How would you write an AI rocket pilot? This is what I've been thinking about for the past few months in my spare time. I've been reading some books and papers about optimal control, and am still learning and collecting my thoughts, and writing code. So this is just a brief update.

A few years back I did some work in this direction. The rocket is treated as a point mass that can instantaneously accelerate in any direction, with a limit on the acceleration. One control problem is: given a starting state (position and velocity) and a desired final state (position and velocity), fly the rocket between the two states in minimum time. (No gravitational acceleration in this simple scenario.)

When I wrote that last page I conjectured that the optimal route would consist of accelerating in one direction for a duration and then (if necessary) accelerating in a second direction for an additional duration. (Flying two parabolic arcs, essentially.) I based this on an attempt to extend the one-dimensional optimal control, which is to accelerate in one direction at maximum for a duration, and then potentially reverse direction and accelerate for an additional duration.

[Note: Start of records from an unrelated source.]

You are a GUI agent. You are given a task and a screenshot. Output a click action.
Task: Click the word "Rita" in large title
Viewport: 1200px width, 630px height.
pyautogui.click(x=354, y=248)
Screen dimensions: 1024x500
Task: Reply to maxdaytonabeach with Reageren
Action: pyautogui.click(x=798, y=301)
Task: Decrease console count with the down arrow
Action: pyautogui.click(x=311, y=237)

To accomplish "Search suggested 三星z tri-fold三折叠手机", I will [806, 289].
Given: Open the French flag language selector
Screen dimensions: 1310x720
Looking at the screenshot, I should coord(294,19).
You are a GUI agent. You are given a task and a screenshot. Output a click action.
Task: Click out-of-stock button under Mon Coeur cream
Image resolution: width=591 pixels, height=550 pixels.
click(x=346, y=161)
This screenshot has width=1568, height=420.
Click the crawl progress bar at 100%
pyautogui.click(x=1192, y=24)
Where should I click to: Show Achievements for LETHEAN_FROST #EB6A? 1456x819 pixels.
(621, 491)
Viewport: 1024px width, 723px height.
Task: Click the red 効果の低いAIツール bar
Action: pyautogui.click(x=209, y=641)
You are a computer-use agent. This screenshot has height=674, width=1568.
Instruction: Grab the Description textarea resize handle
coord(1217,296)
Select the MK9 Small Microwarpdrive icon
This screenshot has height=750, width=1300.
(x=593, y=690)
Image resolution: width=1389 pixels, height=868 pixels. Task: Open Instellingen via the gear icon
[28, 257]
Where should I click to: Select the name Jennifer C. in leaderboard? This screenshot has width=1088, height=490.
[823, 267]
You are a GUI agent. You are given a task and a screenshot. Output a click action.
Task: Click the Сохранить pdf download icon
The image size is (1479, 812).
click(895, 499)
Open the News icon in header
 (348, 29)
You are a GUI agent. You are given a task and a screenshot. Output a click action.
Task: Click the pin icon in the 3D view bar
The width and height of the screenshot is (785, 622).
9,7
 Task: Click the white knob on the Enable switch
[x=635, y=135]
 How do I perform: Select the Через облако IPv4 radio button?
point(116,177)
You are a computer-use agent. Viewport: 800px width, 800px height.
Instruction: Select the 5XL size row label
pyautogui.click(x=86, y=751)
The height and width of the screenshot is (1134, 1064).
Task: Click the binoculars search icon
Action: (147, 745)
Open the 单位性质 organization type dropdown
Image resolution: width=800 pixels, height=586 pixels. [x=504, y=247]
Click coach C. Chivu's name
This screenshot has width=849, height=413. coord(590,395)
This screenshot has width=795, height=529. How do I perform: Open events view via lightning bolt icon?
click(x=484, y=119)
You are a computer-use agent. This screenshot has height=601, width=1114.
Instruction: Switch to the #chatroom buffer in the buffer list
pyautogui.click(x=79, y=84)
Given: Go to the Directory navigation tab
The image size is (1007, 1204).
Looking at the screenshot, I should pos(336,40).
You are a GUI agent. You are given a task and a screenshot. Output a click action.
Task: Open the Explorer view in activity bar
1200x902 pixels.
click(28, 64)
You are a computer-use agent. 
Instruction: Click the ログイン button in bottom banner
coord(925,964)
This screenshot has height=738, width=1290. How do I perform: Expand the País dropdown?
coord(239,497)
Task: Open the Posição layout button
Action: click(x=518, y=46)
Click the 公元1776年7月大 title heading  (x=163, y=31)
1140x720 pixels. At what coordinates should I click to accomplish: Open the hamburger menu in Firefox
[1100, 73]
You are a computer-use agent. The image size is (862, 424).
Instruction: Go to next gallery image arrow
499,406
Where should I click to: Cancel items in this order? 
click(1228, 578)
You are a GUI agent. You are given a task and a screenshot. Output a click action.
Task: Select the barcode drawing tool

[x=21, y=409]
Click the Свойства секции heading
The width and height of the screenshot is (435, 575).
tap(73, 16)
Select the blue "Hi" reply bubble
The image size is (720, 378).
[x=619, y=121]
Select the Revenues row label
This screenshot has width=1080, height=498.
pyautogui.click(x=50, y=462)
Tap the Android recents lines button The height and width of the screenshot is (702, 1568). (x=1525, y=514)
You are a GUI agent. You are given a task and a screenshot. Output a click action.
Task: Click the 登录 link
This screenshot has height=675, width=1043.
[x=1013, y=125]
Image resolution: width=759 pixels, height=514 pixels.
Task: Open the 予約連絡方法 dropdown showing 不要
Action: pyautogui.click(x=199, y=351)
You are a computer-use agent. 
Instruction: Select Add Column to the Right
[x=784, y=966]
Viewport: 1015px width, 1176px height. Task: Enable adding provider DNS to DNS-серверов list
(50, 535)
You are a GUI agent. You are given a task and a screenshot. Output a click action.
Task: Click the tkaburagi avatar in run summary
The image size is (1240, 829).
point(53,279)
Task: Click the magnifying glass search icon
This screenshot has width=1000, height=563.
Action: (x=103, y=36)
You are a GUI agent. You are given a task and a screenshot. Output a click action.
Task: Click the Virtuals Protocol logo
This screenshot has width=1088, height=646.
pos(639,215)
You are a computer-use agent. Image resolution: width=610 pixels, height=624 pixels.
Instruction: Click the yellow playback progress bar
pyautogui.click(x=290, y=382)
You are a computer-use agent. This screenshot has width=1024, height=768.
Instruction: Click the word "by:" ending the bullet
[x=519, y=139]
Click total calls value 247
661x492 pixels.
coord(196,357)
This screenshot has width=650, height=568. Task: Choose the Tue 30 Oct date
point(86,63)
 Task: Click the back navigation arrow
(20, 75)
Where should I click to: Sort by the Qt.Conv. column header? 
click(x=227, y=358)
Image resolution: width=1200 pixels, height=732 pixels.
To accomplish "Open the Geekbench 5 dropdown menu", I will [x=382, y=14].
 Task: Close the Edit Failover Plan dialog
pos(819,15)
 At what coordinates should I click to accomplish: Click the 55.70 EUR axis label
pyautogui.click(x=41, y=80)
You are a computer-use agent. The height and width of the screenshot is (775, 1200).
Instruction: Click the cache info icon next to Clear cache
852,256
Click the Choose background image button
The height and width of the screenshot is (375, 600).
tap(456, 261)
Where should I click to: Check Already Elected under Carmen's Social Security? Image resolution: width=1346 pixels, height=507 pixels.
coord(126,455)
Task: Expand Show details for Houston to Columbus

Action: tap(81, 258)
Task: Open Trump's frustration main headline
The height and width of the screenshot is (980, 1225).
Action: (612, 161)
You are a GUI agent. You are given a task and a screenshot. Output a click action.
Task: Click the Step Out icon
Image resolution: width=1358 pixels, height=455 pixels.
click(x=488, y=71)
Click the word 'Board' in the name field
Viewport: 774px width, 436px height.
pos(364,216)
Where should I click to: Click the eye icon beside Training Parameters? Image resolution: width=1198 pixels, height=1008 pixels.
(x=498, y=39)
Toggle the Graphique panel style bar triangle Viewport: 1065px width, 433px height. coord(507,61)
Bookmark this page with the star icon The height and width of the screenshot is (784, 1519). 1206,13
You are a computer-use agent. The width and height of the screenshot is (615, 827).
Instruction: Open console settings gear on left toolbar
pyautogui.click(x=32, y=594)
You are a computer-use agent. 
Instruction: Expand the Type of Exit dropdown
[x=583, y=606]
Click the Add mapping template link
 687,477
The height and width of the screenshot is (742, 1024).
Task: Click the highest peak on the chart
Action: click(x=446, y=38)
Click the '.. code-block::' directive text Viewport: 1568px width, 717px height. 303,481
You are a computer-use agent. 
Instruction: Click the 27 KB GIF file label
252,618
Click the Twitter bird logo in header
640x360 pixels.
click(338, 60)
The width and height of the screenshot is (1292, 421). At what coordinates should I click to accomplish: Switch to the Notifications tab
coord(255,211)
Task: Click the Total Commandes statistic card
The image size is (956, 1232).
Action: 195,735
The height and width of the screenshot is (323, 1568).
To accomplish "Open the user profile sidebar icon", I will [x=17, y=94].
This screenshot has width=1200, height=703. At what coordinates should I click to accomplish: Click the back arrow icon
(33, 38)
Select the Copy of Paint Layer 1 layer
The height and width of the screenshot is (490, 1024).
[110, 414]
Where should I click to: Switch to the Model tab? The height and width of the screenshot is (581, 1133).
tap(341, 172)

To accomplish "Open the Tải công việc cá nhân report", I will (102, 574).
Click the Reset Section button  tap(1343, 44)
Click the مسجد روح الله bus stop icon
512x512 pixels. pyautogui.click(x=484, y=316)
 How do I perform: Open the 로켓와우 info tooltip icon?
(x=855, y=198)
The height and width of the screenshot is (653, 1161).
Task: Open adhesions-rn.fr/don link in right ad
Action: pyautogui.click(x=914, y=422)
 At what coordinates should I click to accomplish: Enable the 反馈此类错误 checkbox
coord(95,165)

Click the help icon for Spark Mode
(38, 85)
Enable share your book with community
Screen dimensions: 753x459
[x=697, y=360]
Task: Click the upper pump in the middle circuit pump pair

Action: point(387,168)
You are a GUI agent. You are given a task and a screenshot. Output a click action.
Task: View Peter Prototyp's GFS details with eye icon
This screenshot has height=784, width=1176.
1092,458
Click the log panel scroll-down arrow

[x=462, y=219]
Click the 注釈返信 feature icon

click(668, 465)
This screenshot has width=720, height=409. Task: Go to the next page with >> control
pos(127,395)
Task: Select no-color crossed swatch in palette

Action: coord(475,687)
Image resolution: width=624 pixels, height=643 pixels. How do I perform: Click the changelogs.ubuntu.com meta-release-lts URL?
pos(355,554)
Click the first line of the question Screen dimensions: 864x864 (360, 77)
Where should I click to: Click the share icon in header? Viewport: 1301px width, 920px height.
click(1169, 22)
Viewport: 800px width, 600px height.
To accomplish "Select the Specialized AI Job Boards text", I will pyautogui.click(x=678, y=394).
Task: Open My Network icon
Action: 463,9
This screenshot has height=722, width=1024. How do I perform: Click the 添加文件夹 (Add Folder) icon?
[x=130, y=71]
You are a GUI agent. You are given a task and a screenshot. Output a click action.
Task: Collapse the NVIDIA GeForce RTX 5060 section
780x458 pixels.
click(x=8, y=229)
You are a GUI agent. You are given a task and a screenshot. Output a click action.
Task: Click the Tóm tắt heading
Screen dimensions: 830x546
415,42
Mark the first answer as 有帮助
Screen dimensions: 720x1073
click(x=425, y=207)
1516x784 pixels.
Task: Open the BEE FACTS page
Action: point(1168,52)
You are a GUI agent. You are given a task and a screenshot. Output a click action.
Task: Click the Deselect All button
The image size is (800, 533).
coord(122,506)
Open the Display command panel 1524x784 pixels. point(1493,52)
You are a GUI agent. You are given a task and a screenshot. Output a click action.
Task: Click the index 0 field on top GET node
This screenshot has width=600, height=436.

Since reading some optimal control theory I've worked out enough to realize that this is not the optimal control. The optimal control turns out to be to thrust (with maximum acceleration) in the direction of a point that is moving along a straight line. The point is moving through a "control space" and you basically normalize the vector toward it and multiply that by the maximum acceleration to get the acceleration vector. You can see how the one-dimensional case extends to this, but in the two- or three-dimensional case the rocket potentially pivots through a range of directions as it accelerates. The trick, then, is to come up with the equation of motion for the control point that results in the rocket getting from the initial state to the final state.

That's all I have for now; hopefully more to follow.